Re: [DISCUSS] KIP-117: Add a public AdministrativeClient API for Kafka admin operations

Colin McCabe Thu, 09 Feb 2017 10:51:29 -0800

On Wed, Feb 8, 2017, at 19:02, Dong Lin wrote:
> I am not aware of any semantics that will be caused by sharing
> NetworkClient between producer/consumer and AdminClient. But I agree that
> there is currently no good way to share such an internal class between
> them. And yes, goal is to reduce number of connections. For example, say
> we
> want to enable auto data purge based on committed offset using
> AdminClient.purgeDataBefore(...) in a stream processing application, then
> in addition to producer or consumer, we will now have AdminClient in
> every
> job. It means that the the number of connection between server and client
> will double.
> 
> I have another comment on the KIP. Is AdminClient API supposed to be
> thread
> safe?


Yes.  The wiki page states: "The client will be multi-threaded; multiple
threads will be able to safely make calls using the same AdminClient
object."

> If so, should we mark private variables such as clientTimeoutMs to
> be @volatile? Would it be a concern if two threads call
> TopicsContext.setServerTimeout(...) concurrently to use different timeout
> for their own use-case?

The context objects are extremely lightweight and are not intended to be
shared between multiple threads.  So each thread would just do
client.topics().setClientTimeout(...).create(), and operate on its own
TopicsContext.  I will add that to the wiki.

best,
Colin

> 
> Thanks,
> Dong
> 
> On Wed, Feb 8, 2017 at 6:50 PM, Jason Gustafson <[email protected]>
> wrote:
> 
> > I'm not too sure sharing NetworkClient is a good idea. The consumer and the
> > producer both have request semantics which would be more difficult to
> > reason about if the connections are shared with another client. Also, the
> > NetworkClient is an internal class which is not really meant for users. Do
> > we really want to open that up? Is the only benefit saving the number of
> > connections? Seems not worth it in my opinion.

> [Requirements]
1: Translate this sentence from the KIP-117 thread into Spanish: "I will add that to the wiki."
2: Rewrite the passage of the KIP-117 thread starting at "The context objects" and ending at "to the wiki.", replacing "lightweight" with "cheap".

> [Collected material]
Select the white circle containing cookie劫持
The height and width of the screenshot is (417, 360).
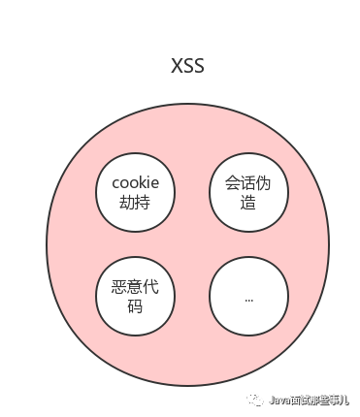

> [List of solutions]
1: Lo agregaré a la wiki.

2:
The context objects are extremely cheap and are not intended to be
shared between multiple threads.  So each thread would just do
client.topics().setClientTimeout(...).create(), and operate on its own
TopicsContext.  I will add that to the wiki.